*TASK BRIEF*:
Beginning with the line that contains "The image size is (380, 188).", transcribe the rest of the listing below exactly, including its last line, and exclude any pictures.

*DATA RECORDS*:

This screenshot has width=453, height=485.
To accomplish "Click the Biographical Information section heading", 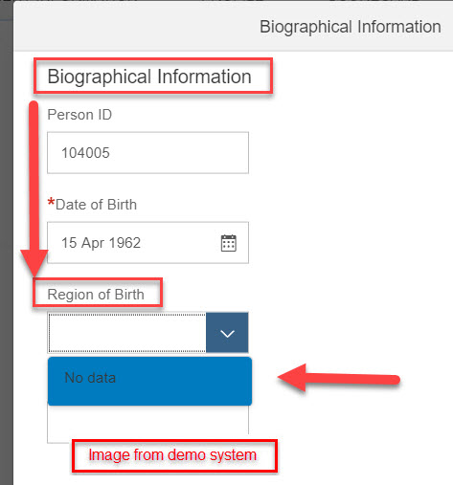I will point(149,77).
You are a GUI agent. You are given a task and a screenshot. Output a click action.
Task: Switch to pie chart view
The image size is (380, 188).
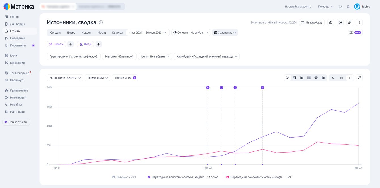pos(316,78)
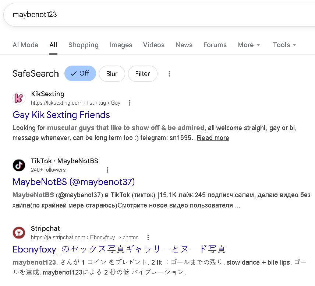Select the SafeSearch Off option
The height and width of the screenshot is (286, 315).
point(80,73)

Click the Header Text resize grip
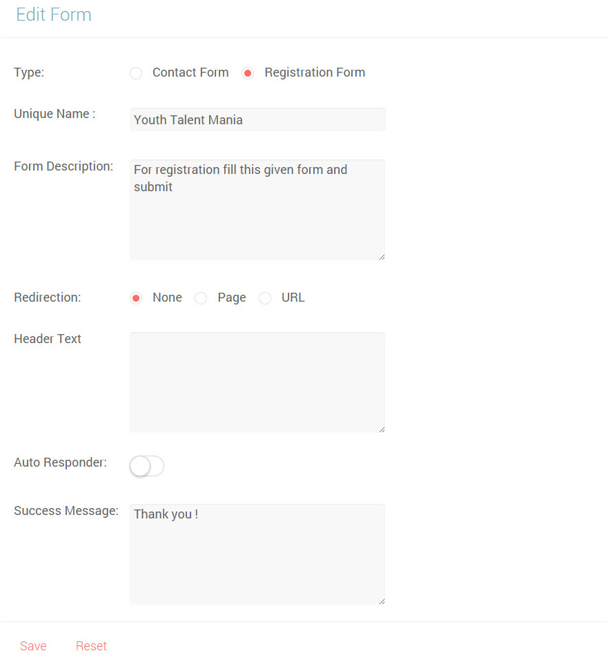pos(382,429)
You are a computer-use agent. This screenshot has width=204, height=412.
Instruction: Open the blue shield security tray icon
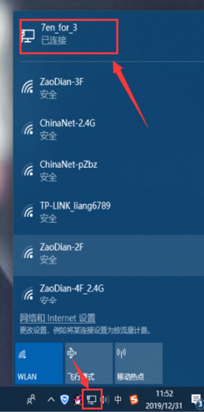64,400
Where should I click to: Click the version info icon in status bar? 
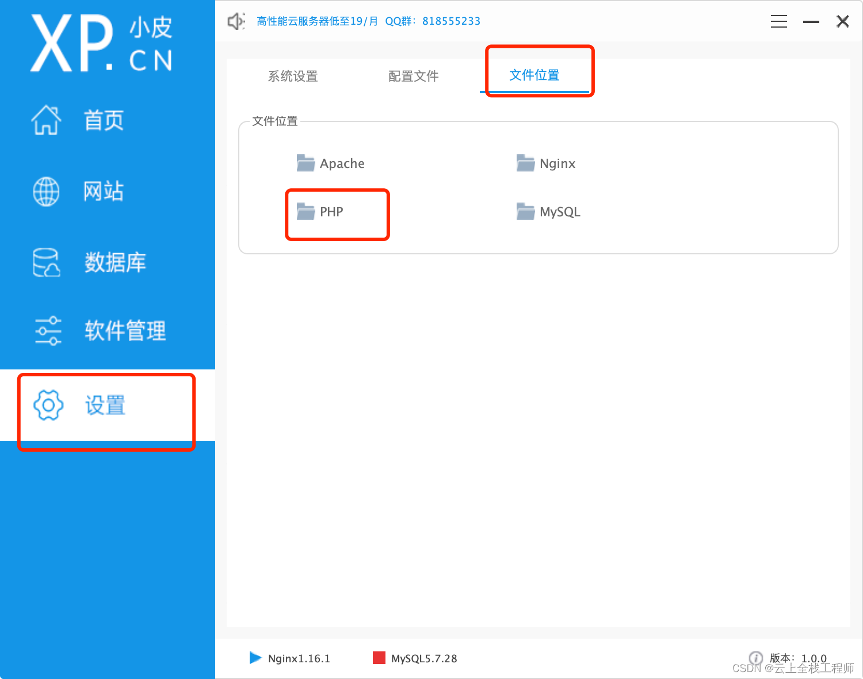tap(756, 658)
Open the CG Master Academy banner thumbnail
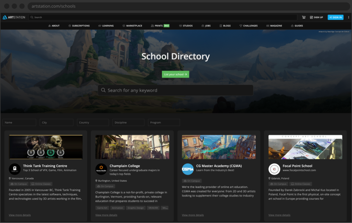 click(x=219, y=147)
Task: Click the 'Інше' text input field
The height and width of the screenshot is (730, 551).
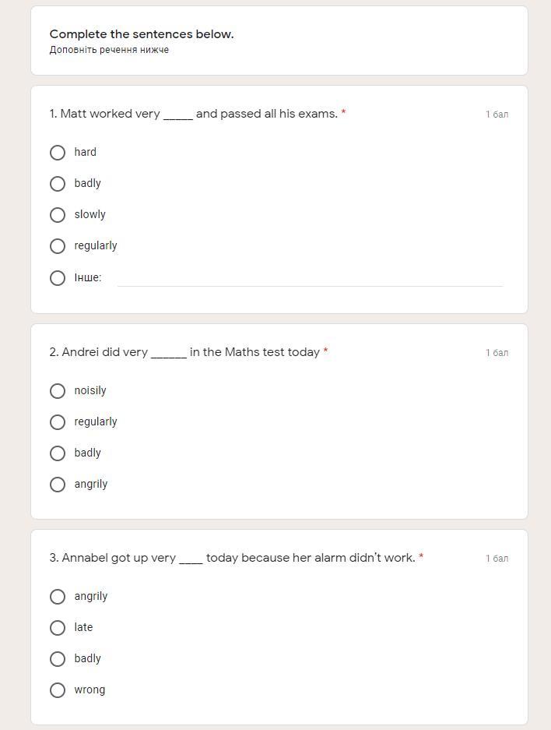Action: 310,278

*SOLUTION TO THIS EXERCISE*:
The image size is (380, 188).
pos(316,78)
Select the SafeSearch Off option
The height and width of the screenshot is (286, 315).
point(80,73)

Click the Header Text resize grip
pos(382,429)
You are a computer-use agent. This screenshot has width=204, height=412.
Instruction: Open the blue shield security tray icon
64,400
Where should I click to: Click the version info icon in status bar? 
tap(756, 658)
Open the CG Master Academy banner thumbnail
 click(x=219, y=147)
Task: Click the 'Інше' text input field
The height and width of the screenshot is (730, 551).
Action: 310,278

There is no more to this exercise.